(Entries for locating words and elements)
= = =

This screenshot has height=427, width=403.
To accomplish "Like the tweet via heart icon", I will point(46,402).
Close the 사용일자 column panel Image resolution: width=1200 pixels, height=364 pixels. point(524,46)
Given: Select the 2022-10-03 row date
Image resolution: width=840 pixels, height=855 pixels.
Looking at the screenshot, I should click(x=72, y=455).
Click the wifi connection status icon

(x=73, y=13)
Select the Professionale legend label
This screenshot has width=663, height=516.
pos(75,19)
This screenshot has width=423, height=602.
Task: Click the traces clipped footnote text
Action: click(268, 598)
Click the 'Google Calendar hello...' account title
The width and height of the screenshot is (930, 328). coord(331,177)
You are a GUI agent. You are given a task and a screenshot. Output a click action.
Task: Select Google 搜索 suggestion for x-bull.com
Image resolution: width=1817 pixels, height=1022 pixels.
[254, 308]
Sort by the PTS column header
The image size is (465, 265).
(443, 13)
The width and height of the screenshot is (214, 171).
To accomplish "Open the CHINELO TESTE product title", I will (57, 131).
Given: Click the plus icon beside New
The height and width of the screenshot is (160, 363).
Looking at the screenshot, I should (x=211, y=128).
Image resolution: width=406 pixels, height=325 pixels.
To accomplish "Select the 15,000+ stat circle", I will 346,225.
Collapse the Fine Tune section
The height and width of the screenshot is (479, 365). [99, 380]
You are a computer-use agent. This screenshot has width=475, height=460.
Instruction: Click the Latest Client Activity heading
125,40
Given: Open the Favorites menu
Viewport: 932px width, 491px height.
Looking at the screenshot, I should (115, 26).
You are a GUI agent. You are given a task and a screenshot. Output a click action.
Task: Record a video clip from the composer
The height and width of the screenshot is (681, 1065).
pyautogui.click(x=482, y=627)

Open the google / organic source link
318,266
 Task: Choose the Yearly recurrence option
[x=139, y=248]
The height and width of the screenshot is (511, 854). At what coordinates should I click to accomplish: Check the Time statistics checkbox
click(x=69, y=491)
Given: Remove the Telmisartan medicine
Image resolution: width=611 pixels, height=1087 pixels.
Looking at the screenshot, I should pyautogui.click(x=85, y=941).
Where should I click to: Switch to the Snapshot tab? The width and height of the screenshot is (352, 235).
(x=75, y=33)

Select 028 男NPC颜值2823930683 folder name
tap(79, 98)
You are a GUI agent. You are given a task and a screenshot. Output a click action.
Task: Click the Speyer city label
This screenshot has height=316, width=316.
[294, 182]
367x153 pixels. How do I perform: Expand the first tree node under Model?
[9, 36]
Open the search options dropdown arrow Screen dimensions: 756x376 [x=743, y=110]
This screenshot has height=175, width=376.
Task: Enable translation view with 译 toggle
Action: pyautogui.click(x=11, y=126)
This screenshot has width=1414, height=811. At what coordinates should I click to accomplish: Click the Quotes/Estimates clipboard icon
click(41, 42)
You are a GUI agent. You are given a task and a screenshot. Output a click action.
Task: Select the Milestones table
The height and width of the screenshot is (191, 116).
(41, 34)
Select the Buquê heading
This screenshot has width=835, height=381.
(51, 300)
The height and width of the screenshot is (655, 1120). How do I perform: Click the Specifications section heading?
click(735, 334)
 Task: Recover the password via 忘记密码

= = =

Exercise prompt - Can you return every line of the items above unchanged, from the first item through the last?

Response -
This screenshot has height=427, width=403.
To accomplish "Like the tweet via heart icon", I will point(46,402).
Close the 사용일자 column panel Image resolution: width=1200 pixels, height=364 pixels. point(524,46)
Given: Select the 2022-10-03 row date
Image resolution: width=840 pixels, height=855 pixels.
Looking at the screenshot, I should click(x=72, y=455).
Click the wifi connection status icon

(x=73, y=13)
Select the Professionale legend label
This screenshot has width=663, height=516.
pos(75,19)
This screenshot has width=423, height=602.
Task: Click the traces clipped footnote text
Action: click(268, 598)
Click the 'Google Calendar hello...' account title
The width and height of the screenshot is (930, 328). coord(331,177)
You are a GUI agent. You are given a task and a screenshot. Output a click action.
Task: Select Google 搜索 suggestion for x-bull.com
Image resolution: width=1817 pixels, height=1022 pixels.
[254, 308]
Sort by the PTS column header
The image size is (465, 265).
(443, 13)
The width and height of the screenshot is (214, 171).
To accomplish "Open the CHINELO TESTE product title", I will (57, 131).
Given: Click the plus icon beside New
The height and width of the screenshot is (160, 363).
Looking at the screenshot, I should (x=211, y=128).
Image resolution: width=406 pixels, height=325 pixels.
To accomplish "Select the 15,000+ stat circle", I will 346,225.
Collapse the Fine Tune section
The height and width of the screenshot is (479, 365). [99, 380]
You are a computer-use agent. This screenshot has width=475, height=460.
Instruction: Click the Latest Client Activity heading
125,40
Given: Open the Favorites menu
Viewport: 932px width, 491px height.
Looking at the screenshot, I should (115, 26).
You are a GUI agent. You are given a task and a screenshot. Output a click action.
Task: Record a video clip from the composer
The height and width of the screenshot is (681, 1065).
pyautogui.click(x=482, y=627)

Open the google / organic source link
318,266
 Task: Choose the Yearly recurrence option
[x=139, y=248]
The height and width of the screenshot is (511, 854). At what coordinates should I click to accomplish: Check the Time statistics checkbox
click(x=69, y=491)
Given: Remove the Telmisartan medicine
Image resolution: width=611 pixels, height=1087 pixels.
Looking at the screenshot, I should pyautogui.click(x=85, y=941).
Where should I click to: Switch to the Snapshot tab? The width and height of the screenshot is (352, 235).
(x=75, y=33)

Select 028 男NPC颜值2823930683 folder name
tap(79, 98)
You are a GUI agent. You are given a task and a screenshot. Output a click action.
Task: Click the Speyer city label
This screenshot has height=316, width=316.
[294, 182]
367x153 pixels. How do I perform: Expand the first tree node under Model?
[9, 36]
Open the search options dropdown arrow Screen dimensions: 756x376 [x=743, y=110]
This screenshot has height=175, width=376.
Task: Enable translation view with 译 toggle
Action: pyautogui.click(x=11, y=126)
This screenshot has width=1414, height=811. At what coordinates should I click to accomplish: Click the Quotes/Estimates clipboard icon
click(41, 42)
You are a GUI agent. You are given a task and a screenshot. Output a click action.
Task: Select the Milestones table
The height and width of the screenshot is (191, 116).
(41, 34)
Select the Buquê heading
This screenshot has width=835, height=381.
(51, 300)
The height and width of the screenshot is (655, 1120). How do I perform: Click the Specifications section heading?
click(735, 334)
 Task: Recover the password via 忘记密码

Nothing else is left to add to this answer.